- Text excerpt -

Sumeet Gavhale
Sumeet Gavhale

Reputation: 800

Simultaneous Preg_replace operation in php and regex

I know many of the users have asked this type of question but I am stuck in an odd situation.

I am trying a logic where multiple occurance of a specific pattern having unique identifier will be replaced with some conditional database content if there match is found.

My regex pattern is

'/{code#(\d+)}/'

where the 'd+' will be my unique identifier of the above mentioned pattern.

My Php code is:

<?php

 $text="The old version is {code#1}, The new version is {code#2}, The stable version is {code#3}"; 
 $newsld=preg_match_all('/{code#(\d+)}/',$text,$arr);
 $data = array("first Replace","Second Replace", "Third Replace");
 echo $data=str_replace($arr[0], $data, $text);

?>

This works but it is not at all dynamic, the numbers after #tag from pattern are ids i.e 1,2 & 3 and their respective data is stored in database.

how could I access the content from DB of respective ID mentioned in the pattern and would replace the entire pattern with respective content.

I am really not getting a way of it. Thank you in advance

Upvotes: 1

Views: 431

Answers (2)

hakre
hakre

Reputation: 197767

Here is another variant on how to solve the problem: As access to the database is most expensive, I would choose a design that allows you to query the database once for all codes used.

The text you've got could be represented with various segments, that is any combination of <TEXT> and <CODE> tokens:

The old version is {code#1}, The new version is {code#2}, ...
<TEXT_____________><CODE__><TEXT_______________><CODE__><TEXT_ ...

Tokenizing your string buffer into such a sequence allows you to obtain the codes used in the document and index which segments a code relates to.

You can then fetch the replacements for each code and then replace all segments of that code with the replacement.

- Problems and tasks -
A. Output the part of the preg_replace page that opens with the words containing "This works but" and closes with "Answers (2)", copied word for word.
B. Continue the preg_replace discussion, picking up right after its final sentence.

- Stored data -
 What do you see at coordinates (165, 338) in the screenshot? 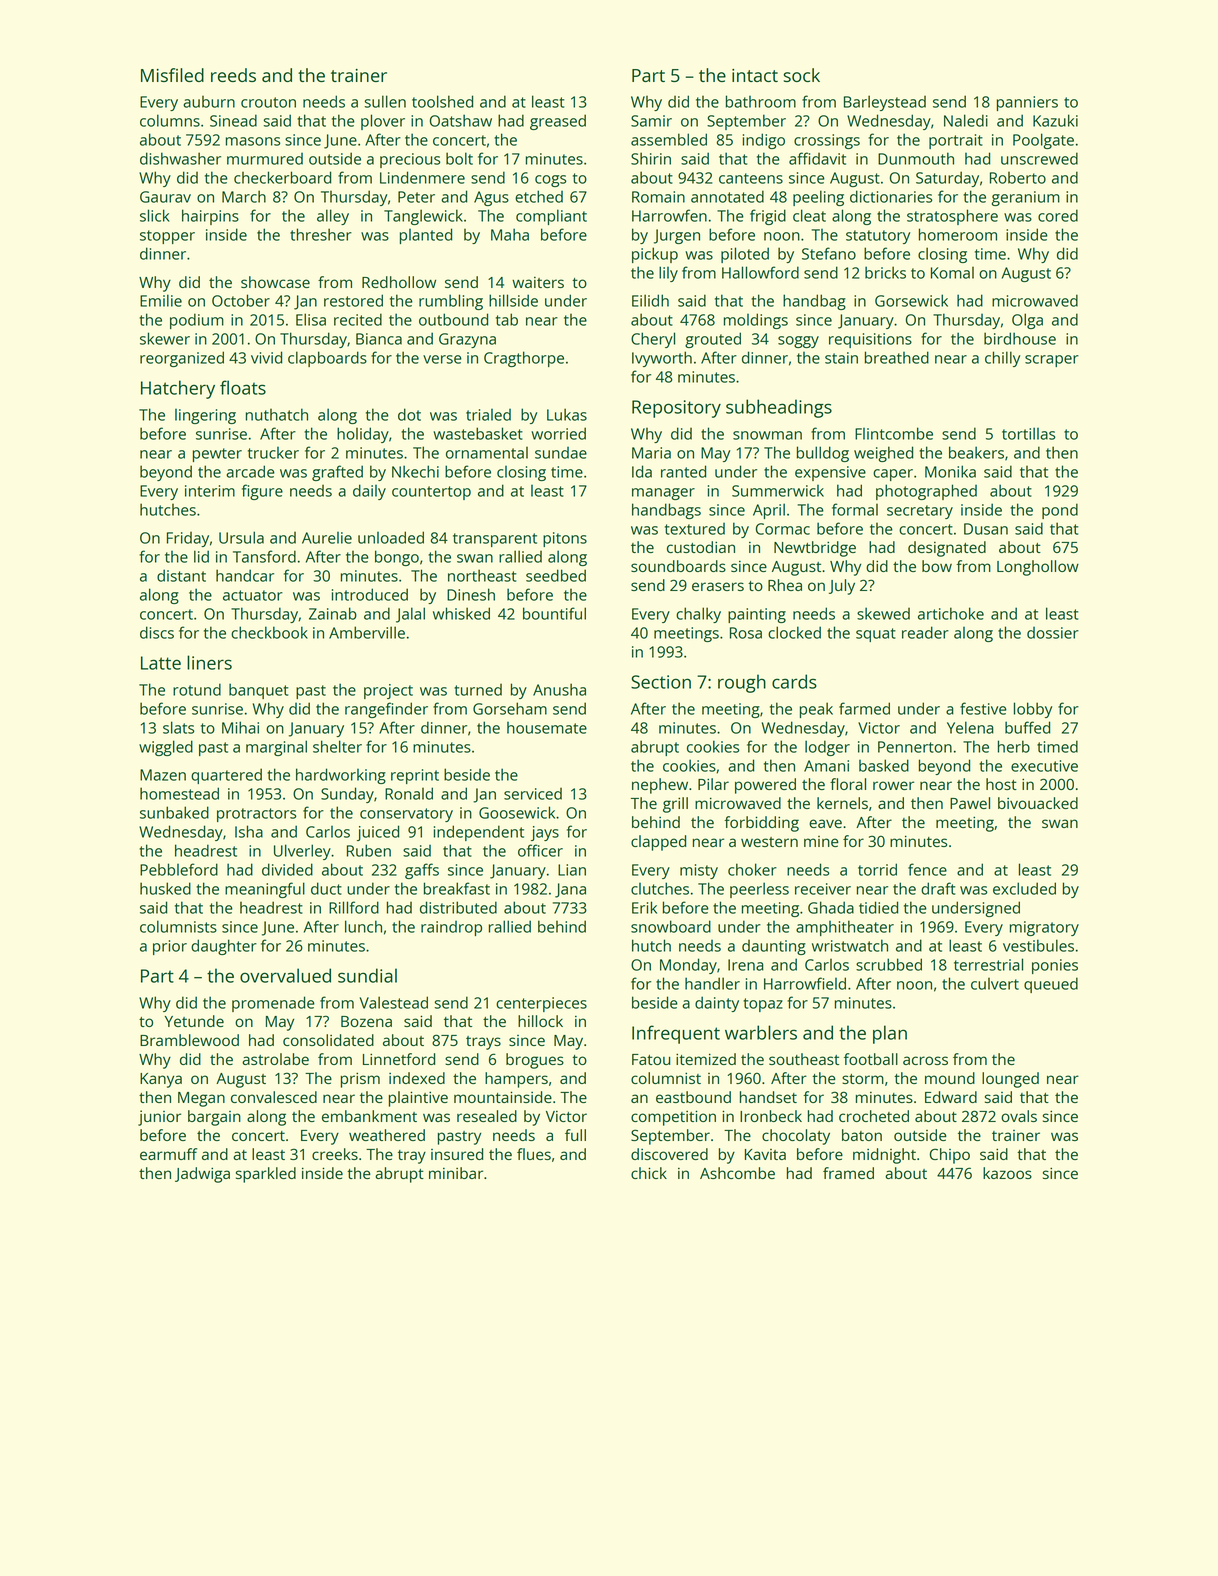
I see `skewer` at bounding box center [165, 338].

- Answers below -
A.
This works but it is not at all dynamic, the numbers after #tag from pattern are ids i.e 1,2 & 3 and their respective data is stored in database.

how could I access the content from DB of respective ID mentioned in the pattern and would replace the entire pattern with respective content.

I am really not getting a way of it. Thank you in advance

Upvotes: 1

Views: 431

Answers (2)

B.
Let's set this up and defined the input text, your pattern and the token-types:

$input = <<<BUFFER
The old version is {code#1}, The new version is {code#2}, The stable version is {code#3}
BUFFER;

$regex = '/{code#(\d+)}/';

const TOKEN_TEXT = 1;
const TOKEN_CODE = 2;

Next is the part to put the input apart into the tokens, I use two arrays for that. One is to store the type of the token ($tokens; text or code) and the other array contains the string data ($segments). The input is copied into a buffer and the buffer is consumed until it is empty:

$tokens   = [];
$segments = [];

$buffer = $input;

while (preg_match($regex, $buffer, $matches, PREG_OFFSET_CAPTURE, 0)) {
    if ($matches[0][1]) {
        $tokens[]   = TOKEN_TEXT;
        $segments[] = substr($buffer, 0, $matches[0][1]);
    }

    $tokens[]   = TOKEN_CODE;
    $segments[] = $matches[0][0];

    $buffer = substr($buffer, $matches[0][1] + strlen($matches[0][0]));
}

if (strlen($buffer)) {
    $tokens[]   = TOKEN_TEXT;
    $segments[] = $buffer;
    $buffer = "";
}

Now all the input has been processed and is turned into tokens and segments.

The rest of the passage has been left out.